The place settled into a niche as the once a year draw for mostly rural families, church and school groups for Southern Indiana, Southern Illinois and Western Kentucky. By the eighties, they had taken the Santa Claus motif about as far as they could, so in 1984 the park officially became Holiday World. Bill's son Will came back from Notre Dame with an engineering degree and a love for roller coasters and thrill rides. As he slowly took over the park's management, he guided HW on a steep upward curve. His first major project was the white water rafting ride, which opened in 1990. They opened the water park, Splashin Safari, in 1993. But the park needed a major ride, something to grab attention in the distant cities. And so after much discussion the Koch family hired CCI to build Raven, a wooden roller coaster Will hoped would update the old classic formula. In 1995, the year it debuted, Raven earned worldwide attention. People came all the way from Europe to ride it. Magazines, newspapers and tv covered it. Holiday World was in the big time.

Will pressed the advantage by commissioning CCI to build Legend, which opened in 2000. Coasterbuzz and the American Coaster Enthusiasts began holding annual conventions at Holiday World.
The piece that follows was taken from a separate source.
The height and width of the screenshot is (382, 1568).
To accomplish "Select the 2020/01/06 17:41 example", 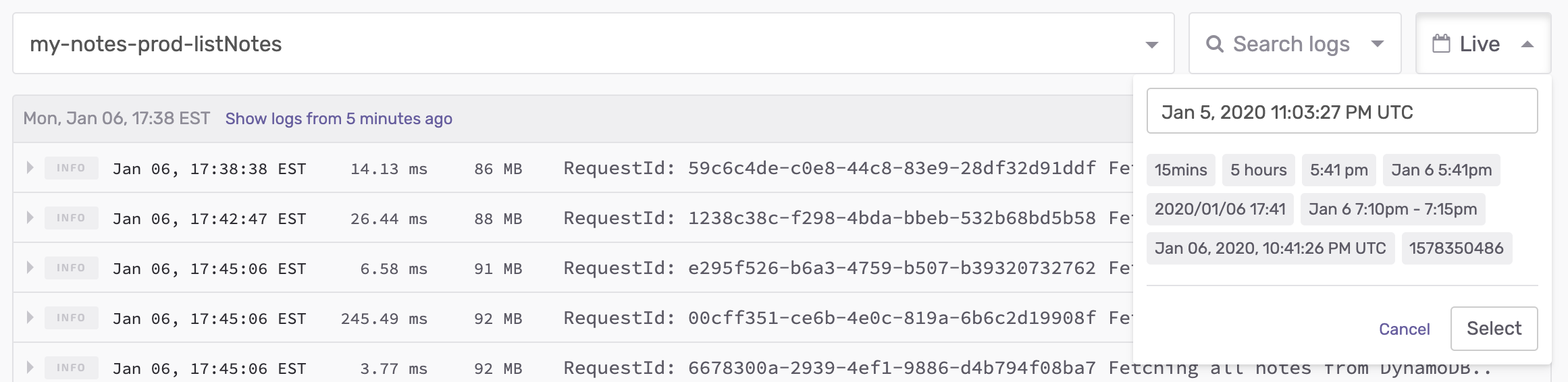I will tap(1220, 209).
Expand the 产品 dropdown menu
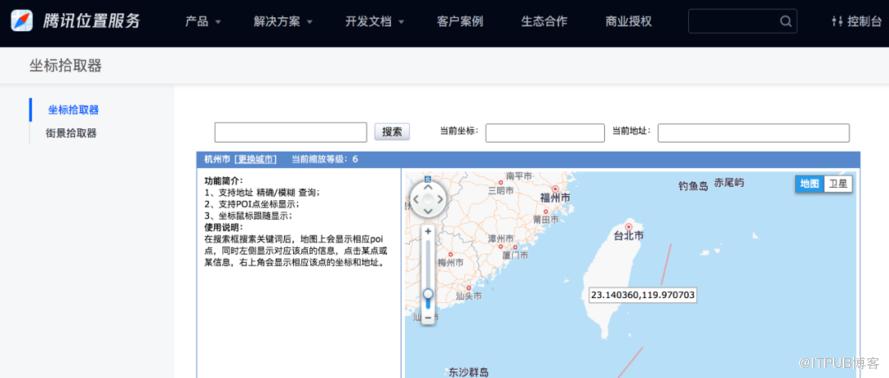889x378 pixels. pyautogui.click(x=203, y=22)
Charter buses of coaster fanatics began arriving from both coasts. Groups began flying into Louisville and St. Louis and busing down. HW was struggling to serve numbers they had never anticipated. Halloswings was added in 2002. And as part of a whole new section of the park, a new TiltaWhirl, dark ride and full scale sit down restaurant opened in 2005.

But that wasn't all that opened in 2005. The crowning achievement debuted that year : Voyage. Now rated the number one roller coaster in the world, Voyage reinvented the roller coaster concept for the 21st Century. Holiday World now has three of the top 15 coasters in the world, the number one water park in America, and eight rides rated number one in America in their category.
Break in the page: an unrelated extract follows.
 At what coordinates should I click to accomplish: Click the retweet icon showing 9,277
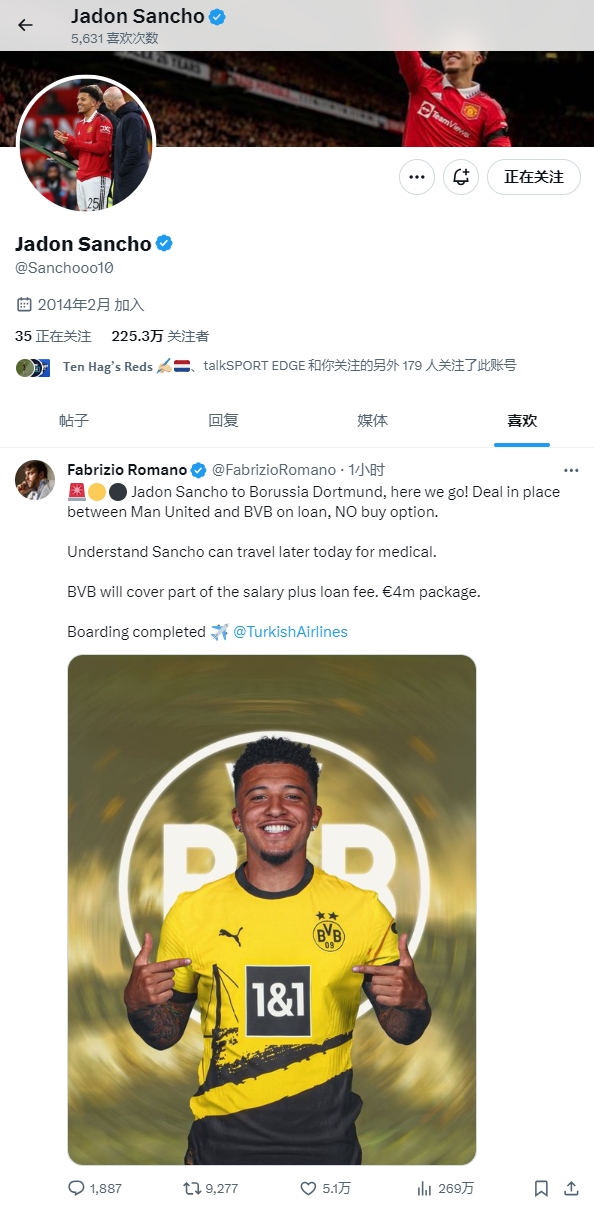[192, 1188]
But, somehow, impossibly, it is still a small, leafy, family park. Parking, soft drinks and sunscreen are free. Bill has died but Pat, now in her 70s, still walks the park every day, helping out where needed, keeping a close eye on cleanliness and friendliness. Paula Werne posts regularly on coaster enthusiast web sites. John Warner still creates glass figurines while fascinated crowds of children look on. Santa Claus still hugs kids, poses for photos and laughs heartily. The homemade model train chugs on, Little Jack Horner and Mother Goose still on display. The original Santa Claus post office is still in the park, housing the old doll collection. A couple of presidents have been here. Schools make annual trips a tradition to open or close their years.

Pat Koch, who has become the First Lady of the amusement park industry and President Emeritus of Holiday World, stops and talks to visitors as she makes her way around the park each day. Looking about 20 years younger and more fit than her actual age, she's proud of the family empire but a bit nostalgic for the old days.

"People used to come to the park for a quiet day of relaxing," she recalled one recent day in Splashin Safari. "They would bring a picnic lunch, spend time walking through the trees, appreciate the doll collection, toy museum and glassmaking shop, play a few ganes, and put the kids on a few rides. You'd hear the wind rustling through the trees mixed in with children's laughter. Now it's all about the rides. People come for a nonstop grind of hitting one ride after the next. They don't bring their picnic; they buy it here. And you hear the mechanical roar of coasters mixed in with screams. It's a whole new world for a whole new century."

Indeed, between Memorial and Labor Days, Holiday World has become a destination park. It takes two hard days to hit every ride on both the dry and water side, especially if you try to squeeze in a few shows, lunch and dinner, and some games. One of the largest campgrounds in America serves this huge weekend crowd, many of whom buy HW season passes and haul their RV back every Friday night. They wear park t shirts and display a park spare tire cover on the rear of their RV. Some even rent the space and just leave their RV parked at the campground all season. Holiday Worlders have become a cult.